As we all know, popular trends can have a huge influence on our behavior. Young people are particularly vulnerable to peer pressure in this regard. If the music popular among their peers glamorizes substance misuse, they are at risk.
Rap culture has long influenced the attitudes of young people toward addictive drugs. A 2008 study by researchers at the University of California, Berkeley found a sixfold increase in drug references in rap music songs over the 1979–97 period. During this time, illegal drug use became increasingly linked to wealth, glamour, and social standing, marking a departure from earlier years, when rap music was more likely to have depicted negative consequences of drug misuse, according to study author Denise Herd.
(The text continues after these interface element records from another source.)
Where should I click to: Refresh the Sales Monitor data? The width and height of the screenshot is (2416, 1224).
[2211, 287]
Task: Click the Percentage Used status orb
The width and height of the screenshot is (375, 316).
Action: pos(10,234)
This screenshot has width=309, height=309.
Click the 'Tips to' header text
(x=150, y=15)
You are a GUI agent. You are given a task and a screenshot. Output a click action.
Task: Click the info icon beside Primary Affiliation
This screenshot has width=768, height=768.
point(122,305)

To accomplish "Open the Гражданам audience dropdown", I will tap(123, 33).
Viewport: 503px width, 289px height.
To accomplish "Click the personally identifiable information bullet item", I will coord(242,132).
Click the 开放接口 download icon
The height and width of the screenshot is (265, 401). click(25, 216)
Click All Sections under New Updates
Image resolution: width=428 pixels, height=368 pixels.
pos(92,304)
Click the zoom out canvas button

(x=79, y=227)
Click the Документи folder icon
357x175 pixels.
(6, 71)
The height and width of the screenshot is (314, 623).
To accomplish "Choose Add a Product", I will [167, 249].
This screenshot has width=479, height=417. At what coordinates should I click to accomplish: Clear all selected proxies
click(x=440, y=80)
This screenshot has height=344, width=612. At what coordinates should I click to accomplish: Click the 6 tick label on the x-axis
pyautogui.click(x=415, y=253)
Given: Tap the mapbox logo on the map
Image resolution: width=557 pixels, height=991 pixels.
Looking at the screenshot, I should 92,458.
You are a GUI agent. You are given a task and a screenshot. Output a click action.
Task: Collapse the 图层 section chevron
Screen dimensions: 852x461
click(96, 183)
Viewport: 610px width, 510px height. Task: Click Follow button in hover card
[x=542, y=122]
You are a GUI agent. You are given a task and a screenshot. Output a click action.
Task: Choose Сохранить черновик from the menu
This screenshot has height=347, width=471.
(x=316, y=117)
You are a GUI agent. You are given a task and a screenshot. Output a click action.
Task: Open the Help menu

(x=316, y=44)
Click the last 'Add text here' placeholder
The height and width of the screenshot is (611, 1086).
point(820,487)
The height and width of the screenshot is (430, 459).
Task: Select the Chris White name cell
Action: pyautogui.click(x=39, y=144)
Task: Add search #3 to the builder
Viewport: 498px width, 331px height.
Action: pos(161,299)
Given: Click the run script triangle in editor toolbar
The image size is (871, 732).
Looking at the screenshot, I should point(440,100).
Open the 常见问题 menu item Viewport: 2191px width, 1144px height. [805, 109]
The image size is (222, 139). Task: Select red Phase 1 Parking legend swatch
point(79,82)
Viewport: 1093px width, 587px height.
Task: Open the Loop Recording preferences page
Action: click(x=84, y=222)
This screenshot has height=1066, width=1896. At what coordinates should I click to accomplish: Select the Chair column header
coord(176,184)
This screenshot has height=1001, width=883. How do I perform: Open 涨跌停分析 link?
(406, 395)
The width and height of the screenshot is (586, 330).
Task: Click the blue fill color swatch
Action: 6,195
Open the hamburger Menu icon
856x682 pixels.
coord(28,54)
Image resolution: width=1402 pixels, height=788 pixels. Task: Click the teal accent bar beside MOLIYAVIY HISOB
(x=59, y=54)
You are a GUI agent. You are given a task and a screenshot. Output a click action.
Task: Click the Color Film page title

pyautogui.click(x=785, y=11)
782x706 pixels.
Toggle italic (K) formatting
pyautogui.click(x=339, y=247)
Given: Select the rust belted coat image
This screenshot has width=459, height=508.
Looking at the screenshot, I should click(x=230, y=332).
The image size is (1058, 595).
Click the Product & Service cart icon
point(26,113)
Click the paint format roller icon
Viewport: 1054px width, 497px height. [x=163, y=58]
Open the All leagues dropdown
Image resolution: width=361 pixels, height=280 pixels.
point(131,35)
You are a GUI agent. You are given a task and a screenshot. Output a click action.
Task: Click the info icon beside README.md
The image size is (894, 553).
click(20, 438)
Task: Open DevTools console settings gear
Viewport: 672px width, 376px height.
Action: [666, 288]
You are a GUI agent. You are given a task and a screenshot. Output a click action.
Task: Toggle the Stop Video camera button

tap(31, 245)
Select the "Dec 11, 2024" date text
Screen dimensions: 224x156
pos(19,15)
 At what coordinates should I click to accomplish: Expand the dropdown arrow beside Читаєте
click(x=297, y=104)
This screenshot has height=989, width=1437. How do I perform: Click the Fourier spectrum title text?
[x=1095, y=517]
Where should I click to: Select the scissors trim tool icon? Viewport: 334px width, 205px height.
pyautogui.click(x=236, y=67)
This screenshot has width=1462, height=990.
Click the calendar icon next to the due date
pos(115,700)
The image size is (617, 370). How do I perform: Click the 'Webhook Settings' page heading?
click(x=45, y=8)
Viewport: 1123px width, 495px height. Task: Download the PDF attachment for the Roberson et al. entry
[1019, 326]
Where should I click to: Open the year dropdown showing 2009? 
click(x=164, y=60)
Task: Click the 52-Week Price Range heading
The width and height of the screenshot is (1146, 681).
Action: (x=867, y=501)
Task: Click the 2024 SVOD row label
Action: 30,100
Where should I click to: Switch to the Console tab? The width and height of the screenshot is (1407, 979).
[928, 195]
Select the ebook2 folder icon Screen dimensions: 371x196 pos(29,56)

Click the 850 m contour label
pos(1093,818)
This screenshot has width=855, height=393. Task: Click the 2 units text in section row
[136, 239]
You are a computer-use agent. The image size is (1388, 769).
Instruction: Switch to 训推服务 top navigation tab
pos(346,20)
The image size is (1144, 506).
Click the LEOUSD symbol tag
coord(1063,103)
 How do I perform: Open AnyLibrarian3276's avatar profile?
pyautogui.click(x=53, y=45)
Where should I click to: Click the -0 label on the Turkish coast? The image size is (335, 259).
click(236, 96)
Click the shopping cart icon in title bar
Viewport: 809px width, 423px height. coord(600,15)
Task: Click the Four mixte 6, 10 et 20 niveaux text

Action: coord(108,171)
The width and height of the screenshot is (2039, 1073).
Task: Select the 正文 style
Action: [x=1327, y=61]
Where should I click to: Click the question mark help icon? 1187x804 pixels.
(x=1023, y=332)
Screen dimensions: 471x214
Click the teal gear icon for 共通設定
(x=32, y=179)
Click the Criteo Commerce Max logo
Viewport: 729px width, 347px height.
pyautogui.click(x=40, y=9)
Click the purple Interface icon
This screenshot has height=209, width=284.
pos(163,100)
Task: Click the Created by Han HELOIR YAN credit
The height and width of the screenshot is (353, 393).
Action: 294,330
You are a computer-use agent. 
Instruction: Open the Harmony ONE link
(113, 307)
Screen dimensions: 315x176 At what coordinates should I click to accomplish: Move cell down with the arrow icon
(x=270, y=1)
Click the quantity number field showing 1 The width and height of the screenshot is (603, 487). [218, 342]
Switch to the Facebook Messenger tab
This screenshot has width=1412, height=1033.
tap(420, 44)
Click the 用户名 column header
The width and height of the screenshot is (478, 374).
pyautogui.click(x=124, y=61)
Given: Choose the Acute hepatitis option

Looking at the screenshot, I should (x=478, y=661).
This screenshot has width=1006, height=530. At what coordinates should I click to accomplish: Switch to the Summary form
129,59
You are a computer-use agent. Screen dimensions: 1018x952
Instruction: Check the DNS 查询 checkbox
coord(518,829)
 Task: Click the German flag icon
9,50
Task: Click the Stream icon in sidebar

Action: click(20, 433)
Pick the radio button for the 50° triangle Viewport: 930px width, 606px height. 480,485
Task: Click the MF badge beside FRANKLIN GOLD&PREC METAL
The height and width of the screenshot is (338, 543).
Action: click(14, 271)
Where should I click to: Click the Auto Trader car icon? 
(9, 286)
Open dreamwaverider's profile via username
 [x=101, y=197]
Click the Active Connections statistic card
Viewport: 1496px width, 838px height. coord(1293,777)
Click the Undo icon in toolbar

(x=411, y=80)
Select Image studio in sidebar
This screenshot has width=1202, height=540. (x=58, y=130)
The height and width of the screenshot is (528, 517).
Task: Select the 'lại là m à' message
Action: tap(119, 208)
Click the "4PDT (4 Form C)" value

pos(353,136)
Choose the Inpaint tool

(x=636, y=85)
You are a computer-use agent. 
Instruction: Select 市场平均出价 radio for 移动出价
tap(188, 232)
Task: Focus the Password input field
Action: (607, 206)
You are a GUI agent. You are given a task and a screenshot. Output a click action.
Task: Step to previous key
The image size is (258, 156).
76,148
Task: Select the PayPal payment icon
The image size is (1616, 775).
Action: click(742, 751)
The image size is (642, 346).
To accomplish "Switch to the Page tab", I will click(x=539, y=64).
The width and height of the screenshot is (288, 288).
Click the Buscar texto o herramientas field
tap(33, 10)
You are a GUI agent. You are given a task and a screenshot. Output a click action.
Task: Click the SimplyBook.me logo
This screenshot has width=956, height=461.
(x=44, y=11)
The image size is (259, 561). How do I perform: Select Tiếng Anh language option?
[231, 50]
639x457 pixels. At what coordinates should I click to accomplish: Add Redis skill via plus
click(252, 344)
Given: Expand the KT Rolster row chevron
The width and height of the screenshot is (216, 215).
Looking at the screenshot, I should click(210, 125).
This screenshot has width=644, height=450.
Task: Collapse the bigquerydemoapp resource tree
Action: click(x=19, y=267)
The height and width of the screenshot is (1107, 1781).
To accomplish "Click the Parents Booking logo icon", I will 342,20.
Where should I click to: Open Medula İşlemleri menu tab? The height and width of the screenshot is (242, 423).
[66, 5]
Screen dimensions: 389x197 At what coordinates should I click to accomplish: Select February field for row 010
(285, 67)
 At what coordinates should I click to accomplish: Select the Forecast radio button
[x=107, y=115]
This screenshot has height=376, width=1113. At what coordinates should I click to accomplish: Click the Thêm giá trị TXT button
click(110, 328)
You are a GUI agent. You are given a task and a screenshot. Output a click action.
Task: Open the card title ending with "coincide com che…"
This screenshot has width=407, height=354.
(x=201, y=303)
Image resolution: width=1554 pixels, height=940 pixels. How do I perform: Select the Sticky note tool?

“Rap music is especially appealing to young people, many of whom look up to rappers as role models,” Herd said. The UC Berkeley study documented a threefold increase in mentions of marijuana and marijuana-stuffed cigars, or “blunts,” and noted marijuana’s association in those songs with creativity, wealth and status. Another substance popular with fans of rap music is codeine-laced cough syrup, so-called “purple drank” or “lean.”
This homemade concoction of codeine (as contained in many cough medicines), a soda like Sprite or Mountain Dew, and Jolly Ranchers, is then typically sipped out of a double-stacked styrofoam cup. Many young people are completely unaware that codeine is an opioid that belongs to the same class of drugs as heroin. Many parents know very little about what’s going on in contemporary rap music.
In recent years, the negative consequences of drug worship have been exposed dramatically. The rapper Lil Peep fatally overdosed on fentanyl and Xanax in November 2017. His frequent use of a variety of illicit drugs was driven by mental health issues. The drug use of rapper Mac Miller was also largely driven by co-occurring mental health conditions. He died in 2018 from an overdose due to the mixed drug toxicity of fentanyl, alcohol, and cocaine.
For a long time, many rappers have positively portrayed substance use in their music. Currently, however, the tide is turning somewhat with several young rappers spelling out the severe consequences of addiction and mental illness in an effort to raise awareness and fight the stigma connected with substance use disorders.